Liputan6.com, Jakarta - Direktur Operasional Lion Air, Capt Daniel Putut angkat suara mengenai besaran gaji pilot Lion Air yang dilaporkan ke Badan Penyelenggara Jaminan Sosial (BPJS) Ketenagakerjaan hanya mencapai Rp 3,7 juta per bulan.
Lion Air menyebut bahwa informasi tersebut tidaklah benar. "Ya saya tanya ada yang mau enggak pilot digaji segitu? seperti itu?" katanya saat ditemui di Bandara Soekarno-Hatta, Tanggerang, Minggu (4/11).
Advertisement
Baca Juga
Daniel mengatakan apabila data yang dilaporkan memang jumlahnya demikian, pihaknya pun pasti akan menolaknya. Apalagi untuk besaran gaji pilot Lion Air yang setiap bulannya, Daniel mengaku memiliki daftarnya sendiri.
"(Sebetulnya tidak segitu?) Iya enggak segitu," kata Daniel.
Sementara itu, saat disinggung mengenai besaran gaji yang diperkirakaan mencapai ratusan juta dirinya pun tidak menjawab. "No comment," pungkasnya.
Sebelumnya, Direktur Utama Badan Penyelenggara Jaminan Sosial (BPJS) Ketenagakerjaan, Agus Susanto membeberkan jumlah dana yang didapat pegawai Lion Air, korban jatuhnya pesawat berseri JT 610 di Perairan Karawang.
Nyatanya, ada dugaan tidak keseluruhannya mendapatkan asuransi yang sesuai. Hal itu diketahui saat membandingkan besaran gaji antara pilot dan co-pilot.
"Sebesar Rp 3,7 juta, pilot. Co-pilotnya Rp 20 juta," tutur Agus di Rumah Sakit (RS) Bhayangkara Polri Kramat Jati, Jakarta Timur, Rabu (31/10/2018).
Â
Laporan dari Lion Air
Menurut Agus, BPJS Ketenagakerjaan menerima nominal tersebut dari pihak Lion Air langsung. Termasuk catatan gaji pramugari sebesar Rp 3,6 juta sampai dengan Rp 3,9 juta.

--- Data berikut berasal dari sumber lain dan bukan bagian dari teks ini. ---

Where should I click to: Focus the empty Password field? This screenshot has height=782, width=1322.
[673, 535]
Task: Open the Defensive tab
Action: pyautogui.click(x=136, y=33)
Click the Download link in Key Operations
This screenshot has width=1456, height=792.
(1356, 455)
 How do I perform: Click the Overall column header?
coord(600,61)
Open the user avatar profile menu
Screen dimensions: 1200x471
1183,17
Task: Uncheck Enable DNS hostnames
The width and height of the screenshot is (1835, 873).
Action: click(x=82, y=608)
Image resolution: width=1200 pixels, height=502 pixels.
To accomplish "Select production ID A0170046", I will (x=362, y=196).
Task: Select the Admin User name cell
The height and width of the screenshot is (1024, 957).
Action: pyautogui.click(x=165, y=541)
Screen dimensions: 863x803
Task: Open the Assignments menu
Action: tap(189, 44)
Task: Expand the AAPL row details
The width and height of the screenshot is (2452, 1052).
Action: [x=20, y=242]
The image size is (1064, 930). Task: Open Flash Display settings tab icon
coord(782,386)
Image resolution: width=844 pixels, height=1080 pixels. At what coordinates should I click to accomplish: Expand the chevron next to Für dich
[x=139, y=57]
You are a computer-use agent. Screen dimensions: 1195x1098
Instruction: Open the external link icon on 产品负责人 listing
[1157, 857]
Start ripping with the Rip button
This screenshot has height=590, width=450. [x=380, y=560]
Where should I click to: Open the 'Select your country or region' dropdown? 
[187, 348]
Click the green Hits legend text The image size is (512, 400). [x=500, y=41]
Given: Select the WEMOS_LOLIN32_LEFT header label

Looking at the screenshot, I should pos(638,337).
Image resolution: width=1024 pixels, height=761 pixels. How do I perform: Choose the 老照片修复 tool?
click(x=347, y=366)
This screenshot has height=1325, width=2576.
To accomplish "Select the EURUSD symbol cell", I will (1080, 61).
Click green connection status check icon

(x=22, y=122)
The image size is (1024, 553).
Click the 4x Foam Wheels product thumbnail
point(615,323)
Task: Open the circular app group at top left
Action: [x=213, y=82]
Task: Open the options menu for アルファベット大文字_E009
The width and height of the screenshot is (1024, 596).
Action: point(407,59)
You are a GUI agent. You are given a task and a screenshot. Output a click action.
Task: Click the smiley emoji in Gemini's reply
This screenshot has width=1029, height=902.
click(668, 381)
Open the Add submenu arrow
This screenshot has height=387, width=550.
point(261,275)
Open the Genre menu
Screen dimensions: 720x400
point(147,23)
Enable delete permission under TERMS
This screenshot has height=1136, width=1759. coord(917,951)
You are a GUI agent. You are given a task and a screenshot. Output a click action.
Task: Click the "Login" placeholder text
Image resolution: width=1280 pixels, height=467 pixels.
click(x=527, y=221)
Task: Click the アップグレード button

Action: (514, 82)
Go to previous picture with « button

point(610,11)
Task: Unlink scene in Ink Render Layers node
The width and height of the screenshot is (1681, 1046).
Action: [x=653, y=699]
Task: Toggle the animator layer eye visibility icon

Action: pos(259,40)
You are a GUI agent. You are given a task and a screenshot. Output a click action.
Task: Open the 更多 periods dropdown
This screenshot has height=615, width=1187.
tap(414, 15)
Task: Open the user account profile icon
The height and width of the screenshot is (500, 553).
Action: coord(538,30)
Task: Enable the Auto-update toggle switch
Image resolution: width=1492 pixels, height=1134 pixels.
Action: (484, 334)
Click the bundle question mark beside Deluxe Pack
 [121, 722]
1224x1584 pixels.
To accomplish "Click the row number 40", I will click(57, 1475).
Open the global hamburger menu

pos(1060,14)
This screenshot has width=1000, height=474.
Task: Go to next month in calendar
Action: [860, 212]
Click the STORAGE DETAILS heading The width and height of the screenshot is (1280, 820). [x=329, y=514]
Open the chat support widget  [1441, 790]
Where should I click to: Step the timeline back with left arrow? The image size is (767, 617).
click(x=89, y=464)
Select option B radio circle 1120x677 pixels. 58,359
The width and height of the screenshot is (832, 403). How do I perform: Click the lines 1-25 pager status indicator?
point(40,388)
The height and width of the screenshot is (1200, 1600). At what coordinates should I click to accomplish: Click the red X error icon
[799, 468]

"Tentunya kita bertanya, kenapa sih masa gaji nya segitu. Demikian dasar untuk memberikan manfaat (dana) itu berdasarkan upah yang dilaporkan itu," jelas dia.
BPJS Ketenagakerjaan sendiri memberikan dana kepada pegawai yang menjadi korban jatuhnya pesawat Lion Air sebesar gaji yang dilaporkan dikalikan 48. Dengan kalkulasi itu, si pilot hanya mendapatkan sekitar Rp 177 juta.
"Jadi kalau gajinya Rp 30 juta hanya dilaporkan Rp 3 juta, artinya si karyawan ini dirugikan. Seharusnya menerima 48 dikali Rp 30 juta. Ternyata hanya menerima 48 dikali Rp 3 juta," lanjut Agus.
Ada sejumlah perusahaan yang disinyalir melakukan praktik serupa. Alasannya diduga karena perusahaan menganggap pembayaran premi sebagai beban keuangan. Setiap besaran gaji karyawan, perusahaan harus mengeluarkan sebesar 5,7 persen dari upah tersebut per bulan ke BPJS Ketenagakerjaan.
"Yang membayar premi perusahaan. Jadi kan perusahaan bayar preminya tiap bulan. Kalau laporannya gede, kan yang dibayarkan ke BPJS juga besar. Tapi sebenarnya itu hak karyawan. Misalnya gajinya Rp 100 juta, terus yang dilaporkan hanya Rp 3 juta. Tapi kehilangan 5,7 persen dikali Rp 97 juta setiap bulan itu hilang," tandasnya.